··· Voci di dati

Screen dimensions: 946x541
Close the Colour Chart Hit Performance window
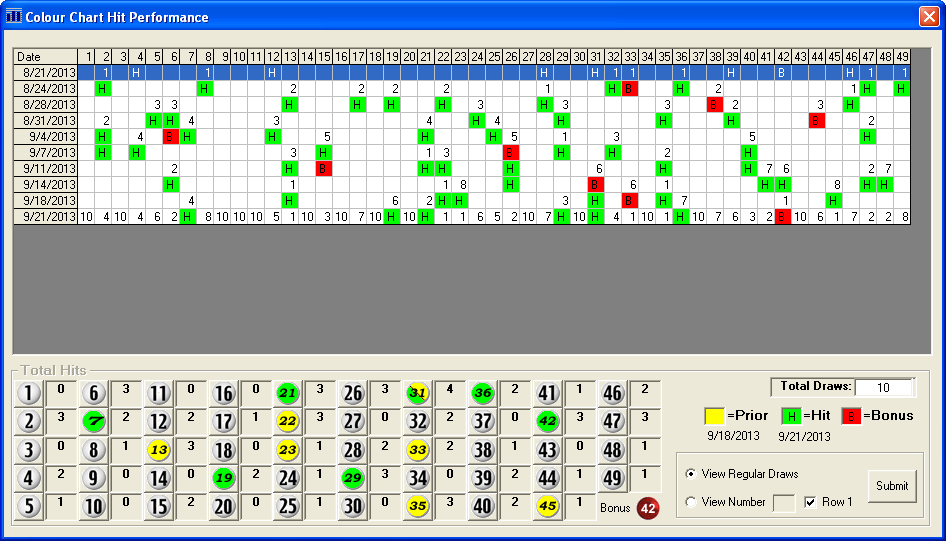coord(928,17)
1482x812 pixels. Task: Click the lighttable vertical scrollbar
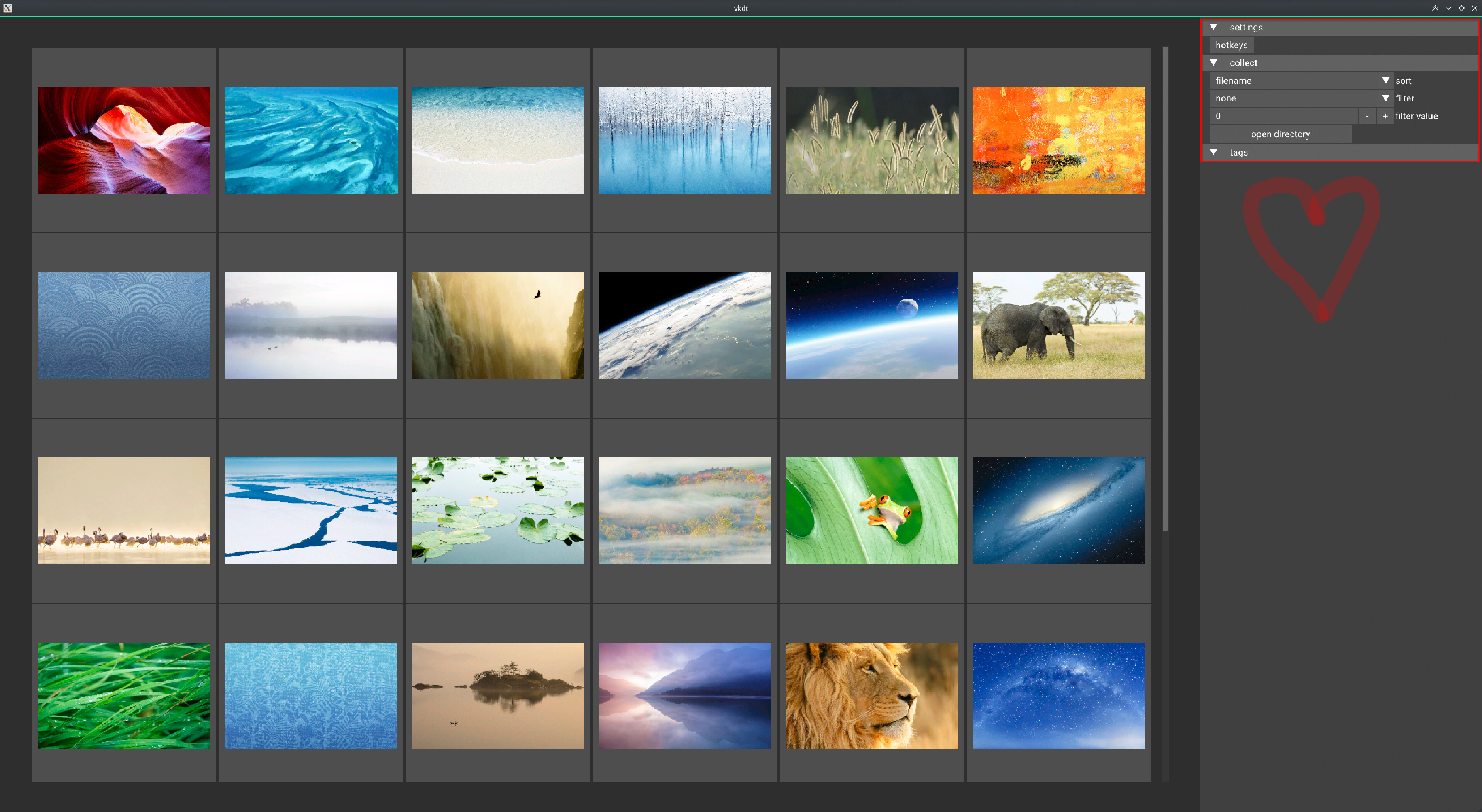[x=1165, y=288]
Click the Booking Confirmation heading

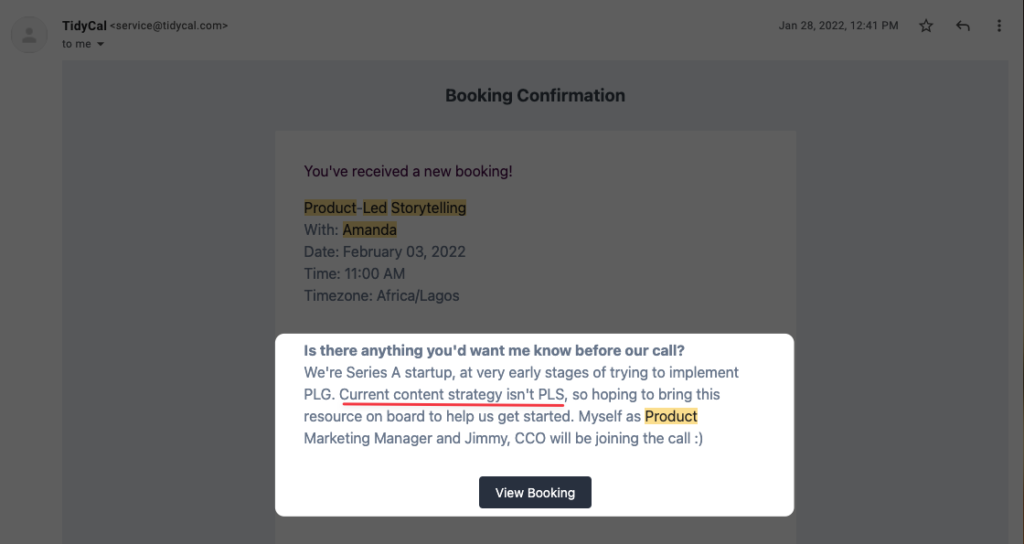[535, 95]
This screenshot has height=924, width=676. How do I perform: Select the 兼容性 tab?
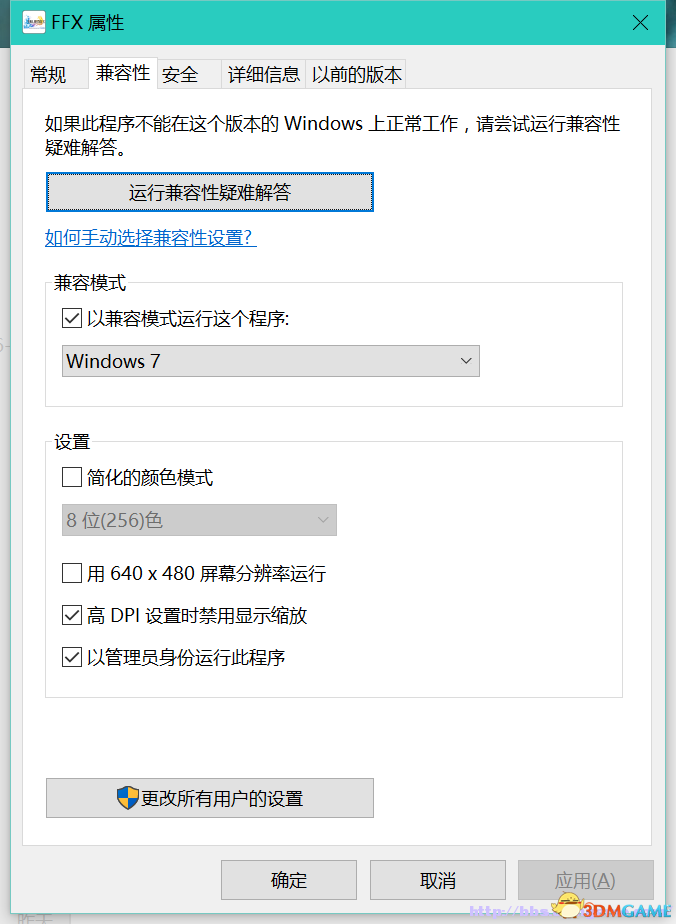click(x=123, y=73)
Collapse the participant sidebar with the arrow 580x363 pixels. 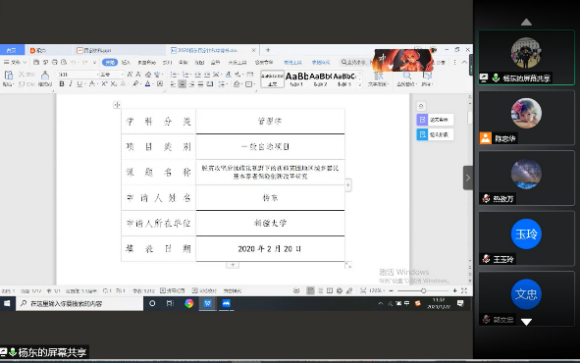pyautogui.click(x=468, y=178)
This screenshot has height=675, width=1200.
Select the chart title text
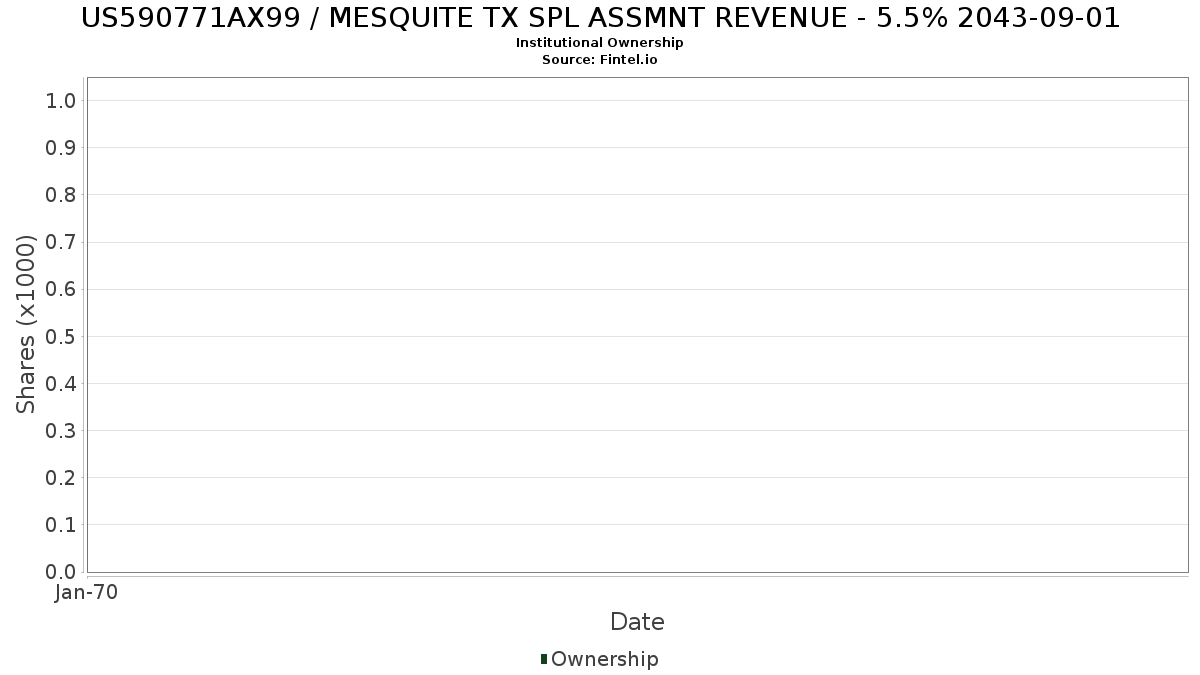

······

__Dettagli attività__. Trascrivi senza modifiche le voci riportate sopra, dall'inizio fino alla riga che contiene "click(x=123, y=73)", inclusa. Nella risposta tralascia le immagini.

__Soluzione svolta__.
Screen dimensions: 946x541
Close the Colour Chart Hit Performance window
coord(928,17)
1482x812 pixels. Task: Click the lighttable vertical scrollbar
[x=1165, y=288]
Click the Booking Confirmation heading

[535, 95]
This screenshot has height=924, width=676. How do I perform: Select the 兼容性 tab?
click(x=123, y=73)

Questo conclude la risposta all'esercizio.